Бледное лицо Борино показывало, что он пережил несколько жутких и острых минут.
— Я вам дам воды. Успокойтесь.
— Господи, за что это? Вы слышите, это наказание. Наказание Его. — Боря ничего не мог рассказать. Он сидел на неудобном, жестком табурете, опустив голову на стол, и по временам плечи его вздрагивали от глубоких, внутренних рыданий.
— Умоляю вас! Сильнее бейте меня. Я грешный. Я грешный. Я хочу избавиться от грехов. В этих слезах, в этих муках избавление.
Опять в полутемной, маленькой комнате Николай Архипович стоял на коленях по пояс обнаженный перед Борисом, бледным, испуганным с широко раскрытыми глазами.
— Я не могу.
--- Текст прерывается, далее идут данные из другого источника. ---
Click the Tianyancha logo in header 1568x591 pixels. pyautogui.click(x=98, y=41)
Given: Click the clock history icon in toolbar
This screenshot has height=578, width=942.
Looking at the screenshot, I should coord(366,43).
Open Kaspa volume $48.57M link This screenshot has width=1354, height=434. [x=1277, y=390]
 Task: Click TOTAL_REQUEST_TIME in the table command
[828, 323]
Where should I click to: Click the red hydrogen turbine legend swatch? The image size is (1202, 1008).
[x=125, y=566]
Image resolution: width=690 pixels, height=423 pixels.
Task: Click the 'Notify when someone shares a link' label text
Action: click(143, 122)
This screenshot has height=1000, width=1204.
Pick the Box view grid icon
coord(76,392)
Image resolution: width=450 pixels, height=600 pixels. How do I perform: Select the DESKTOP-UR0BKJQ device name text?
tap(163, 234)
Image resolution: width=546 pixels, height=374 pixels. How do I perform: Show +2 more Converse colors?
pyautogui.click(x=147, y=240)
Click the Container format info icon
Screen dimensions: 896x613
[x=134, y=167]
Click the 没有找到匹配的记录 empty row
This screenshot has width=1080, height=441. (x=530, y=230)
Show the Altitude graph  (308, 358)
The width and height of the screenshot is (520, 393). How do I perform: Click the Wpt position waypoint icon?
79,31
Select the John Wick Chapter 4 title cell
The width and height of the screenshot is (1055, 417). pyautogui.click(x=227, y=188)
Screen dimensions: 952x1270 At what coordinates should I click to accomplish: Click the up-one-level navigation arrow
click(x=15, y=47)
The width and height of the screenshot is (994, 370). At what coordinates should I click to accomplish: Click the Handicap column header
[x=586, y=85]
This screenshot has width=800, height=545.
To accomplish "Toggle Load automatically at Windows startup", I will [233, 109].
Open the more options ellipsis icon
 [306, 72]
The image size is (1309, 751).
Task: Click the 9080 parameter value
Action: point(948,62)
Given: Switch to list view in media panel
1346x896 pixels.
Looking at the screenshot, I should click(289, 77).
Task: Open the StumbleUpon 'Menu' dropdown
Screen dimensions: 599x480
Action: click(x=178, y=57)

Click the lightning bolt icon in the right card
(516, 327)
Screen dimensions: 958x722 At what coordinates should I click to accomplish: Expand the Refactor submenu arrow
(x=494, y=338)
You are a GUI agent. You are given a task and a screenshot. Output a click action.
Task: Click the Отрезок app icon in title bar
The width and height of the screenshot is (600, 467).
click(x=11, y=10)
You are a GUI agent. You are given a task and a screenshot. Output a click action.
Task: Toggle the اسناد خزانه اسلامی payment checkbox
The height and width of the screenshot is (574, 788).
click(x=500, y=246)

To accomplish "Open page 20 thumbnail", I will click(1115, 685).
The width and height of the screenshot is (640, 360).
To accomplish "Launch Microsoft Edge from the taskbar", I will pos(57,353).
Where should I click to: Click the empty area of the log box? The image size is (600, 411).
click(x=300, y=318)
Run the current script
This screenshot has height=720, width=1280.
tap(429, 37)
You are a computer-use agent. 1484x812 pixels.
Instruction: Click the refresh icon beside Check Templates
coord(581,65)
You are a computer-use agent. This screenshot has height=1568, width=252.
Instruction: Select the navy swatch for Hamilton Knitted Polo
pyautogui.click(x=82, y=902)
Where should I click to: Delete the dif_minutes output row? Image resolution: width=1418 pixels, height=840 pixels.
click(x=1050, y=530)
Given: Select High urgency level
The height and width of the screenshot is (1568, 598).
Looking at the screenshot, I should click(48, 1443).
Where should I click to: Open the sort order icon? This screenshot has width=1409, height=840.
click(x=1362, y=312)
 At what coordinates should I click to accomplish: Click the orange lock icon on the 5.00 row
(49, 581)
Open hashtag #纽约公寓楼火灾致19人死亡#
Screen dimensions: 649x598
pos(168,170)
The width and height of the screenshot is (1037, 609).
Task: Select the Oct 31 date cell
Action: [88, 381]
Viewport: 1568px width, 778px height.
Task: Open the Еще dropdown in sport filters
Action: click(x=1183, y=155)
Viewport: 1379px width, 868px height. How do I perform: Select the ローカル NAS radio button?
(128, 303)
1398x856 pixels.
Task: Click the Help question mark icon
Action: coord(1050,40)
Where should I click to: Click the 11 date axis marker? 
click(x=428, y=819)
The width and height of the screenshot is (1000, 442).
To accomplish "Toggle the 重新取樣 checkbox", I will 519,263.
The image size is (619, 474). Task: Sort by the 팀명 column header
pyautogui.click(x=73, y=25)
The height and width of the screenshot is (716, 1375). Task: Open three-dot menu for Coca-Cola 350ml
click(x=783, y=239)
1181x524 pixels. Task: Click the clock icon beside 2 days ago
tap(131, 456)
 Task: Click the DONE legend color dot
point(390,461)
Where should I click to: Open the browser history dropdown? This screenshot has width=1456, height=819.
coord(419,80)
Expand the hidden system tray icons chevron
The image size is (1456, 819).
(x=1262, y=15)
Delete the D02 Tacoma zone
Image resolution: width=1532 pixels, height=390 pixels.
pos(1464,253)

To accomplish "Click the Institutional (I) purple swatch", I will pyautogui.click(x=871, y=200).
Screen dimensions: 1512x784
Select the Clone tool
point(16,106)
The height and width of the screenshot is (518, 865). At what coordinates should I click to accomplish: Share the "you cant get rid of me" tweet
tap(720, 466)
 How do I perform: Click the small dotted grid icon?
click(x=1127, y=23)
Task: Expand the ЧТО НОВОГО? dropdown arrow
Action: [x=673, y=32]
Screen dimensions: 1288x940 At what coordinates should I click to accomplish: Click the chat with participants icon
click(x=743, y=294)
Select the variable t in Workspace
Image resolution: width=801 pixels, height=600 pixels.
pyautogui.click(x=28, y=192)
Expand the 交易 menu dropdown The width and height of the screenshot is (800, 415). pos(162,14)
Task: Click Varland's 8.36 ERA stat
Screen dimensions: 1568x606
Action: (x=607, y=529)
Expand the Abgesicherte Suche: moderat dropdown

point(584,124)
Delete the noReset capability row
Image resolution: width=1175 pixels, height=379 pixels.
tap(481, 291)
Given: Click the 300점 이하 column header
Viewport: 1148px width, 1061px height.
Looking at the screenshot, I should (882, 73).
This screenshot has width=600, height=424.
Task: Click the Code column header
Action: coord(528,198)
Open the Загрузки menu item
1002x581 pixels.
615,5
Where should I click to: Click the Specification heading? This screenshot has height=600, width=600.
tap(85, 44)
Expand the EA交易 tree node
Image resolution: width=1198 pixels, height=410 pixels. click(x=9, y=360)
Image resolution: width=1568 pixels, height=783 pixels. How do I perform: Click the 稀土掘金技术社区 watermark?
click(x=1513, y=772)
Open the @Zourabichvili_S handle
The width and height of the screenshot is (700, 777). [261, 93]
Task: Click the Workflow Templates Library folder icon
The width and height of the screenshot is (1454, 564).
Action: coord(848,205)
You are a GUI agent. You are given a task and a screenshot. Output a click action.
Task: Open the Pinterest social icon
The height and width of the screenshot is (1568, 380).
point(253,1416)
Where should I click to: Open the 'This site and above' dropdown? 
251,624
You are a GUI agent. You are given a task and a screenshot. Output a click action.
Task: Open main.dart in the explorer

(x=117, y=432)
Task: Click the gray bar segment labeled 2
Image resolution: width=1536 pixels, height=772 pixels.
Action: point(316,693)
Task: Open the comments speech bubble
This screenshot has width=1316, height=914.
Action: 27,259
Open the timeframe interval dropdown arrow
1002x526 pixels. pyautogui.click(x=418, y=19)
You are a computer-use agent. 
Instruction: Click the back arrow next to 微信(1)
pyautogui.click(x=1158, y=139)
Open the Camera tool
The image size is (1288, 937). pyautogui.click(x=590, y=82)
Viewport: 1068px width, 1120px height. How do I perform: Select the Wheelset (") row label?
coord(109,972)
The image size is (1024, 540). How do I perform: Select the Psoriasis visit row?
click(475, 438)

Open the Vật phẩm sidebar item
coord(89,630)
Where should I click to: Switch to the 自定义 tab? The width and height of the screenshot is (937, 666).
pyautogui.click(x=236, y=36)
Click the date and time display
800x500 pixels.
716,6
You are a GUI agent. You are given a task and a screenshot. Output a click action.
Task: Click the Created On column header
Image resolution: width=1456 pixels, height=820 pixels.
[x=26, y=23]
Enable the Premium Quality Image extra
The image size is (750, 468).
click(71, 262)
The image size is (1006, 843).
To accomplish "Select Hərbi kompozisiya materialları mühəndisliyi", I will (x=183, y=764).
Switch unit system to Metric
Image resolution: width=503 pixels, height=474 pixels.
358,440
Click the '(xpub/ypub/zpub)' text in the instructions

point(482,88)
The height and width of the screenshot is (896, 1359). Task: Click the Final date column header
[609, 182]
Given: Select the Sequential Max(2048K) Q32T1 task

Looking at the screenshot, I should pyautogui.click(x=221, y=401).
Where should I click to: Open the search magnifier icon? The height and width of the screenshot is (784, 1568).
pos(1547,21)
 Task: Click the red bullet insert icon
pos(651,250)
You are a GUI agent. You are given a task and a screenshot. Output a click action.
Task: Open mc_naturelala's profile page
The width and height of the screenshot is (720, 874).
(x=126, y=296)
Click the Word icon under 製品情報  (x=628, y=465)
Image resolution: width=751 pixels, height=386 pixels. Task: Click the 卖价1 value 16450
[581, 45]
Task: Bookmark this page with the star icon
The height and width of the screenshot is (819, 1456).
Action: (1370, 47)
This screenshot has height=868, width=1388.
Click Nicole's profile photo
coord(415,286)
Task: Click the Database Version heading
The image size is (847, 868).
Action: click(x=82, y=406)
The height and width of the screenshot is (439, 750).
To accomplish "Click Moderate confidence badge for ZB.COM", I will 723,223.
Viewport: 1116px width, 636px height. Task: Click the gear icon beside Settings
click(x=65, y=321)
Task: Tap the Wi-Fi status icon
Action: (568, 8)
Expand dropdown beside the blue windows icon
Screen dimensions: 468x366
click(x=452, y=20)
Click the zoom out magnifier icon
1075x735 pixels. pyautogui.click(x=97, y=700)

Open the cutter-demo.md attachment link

Мне больно. Мне больно самому, точно себя я бью… Я не могу.
И снова, как в тот раз, он почувствовал неведомую силу черных глаз Дмитриева. И точно чужими, не своими руками, медленно опускал на спину склоненного Дмитриева железную цепь.
Когда Дмитриев встал, вся спина его была окровавленной, руки висели вдоль туловища, как плети, но блаженная, счастливая улыбка играла на его бескровных, тонких губах.
— Мой друг. Мой милый друг. Как мне благодарить вас? Вы воскресили меня. Вы исцелили меня!
Боря стоял, как каменное изваяние, бледный, какой-то нездешний. Хотелось рыдать, упасть на пол, кусать свои руки, но что-то мешало. Слезы были глубоко, и от этого было еще мучительнее и горше.
— Кирилл! Кирилл! Это ужасно.
— Борис Арнольдович! Вы не понимаете. Это прекрасно.
— Нет, это болезнь, ужасная, тяжелая.
— Я не знаю, как назвать это, болезнь или нет, но… — Кирилл замолчал. Глаза его, в которых горели жуткие, колющие огни, потухли.
Темное море шумело особенно резко. Ветер дул в лицо, забирался в одежду и пронизывал тело. Желтые, засохшие листья шелестели трогательно и грустно.
— Не будем говорить об этом.
(Пауза.)
— Я уйду из дома.
— Куда?
— К Николаю Архиповичу. Все обдумано. Решено. Когда мы будем ехать в Петербург, я исчезну. Найдутся люди, которые скажут, что я утонул в море. Меня не будут искать. Я буду свободен.
— Кирилл! Вы нежный и добрый. Пишите иногда. Но все же, зачем к Николаю Архиповичу?
— А куда же? Скажите — куда? А у него хорошо. Вечером горят лампады, свечи и образа особенно ласковы. Взгляд Христа. Я люблю взгляд Христа. Я люблю Николая Архиповича.
— А это?
— Что это?
— Ну, то, понимаете? Цепи?
— Ах, это. Но я люблю. Мне нравится.
— Нет, нет, это все напускное. И образа и свечи. Я чувствую. Я к вам расположен, поверьте, все по-другому надо.
— Нет, нет, я все сам знаю.
— Как хотите… А осень какая? Страшная…
— Что?
— Осень страшная.
— Да, здесь всегда так. Скоро все уедут. И мы. Ах, скорее бы.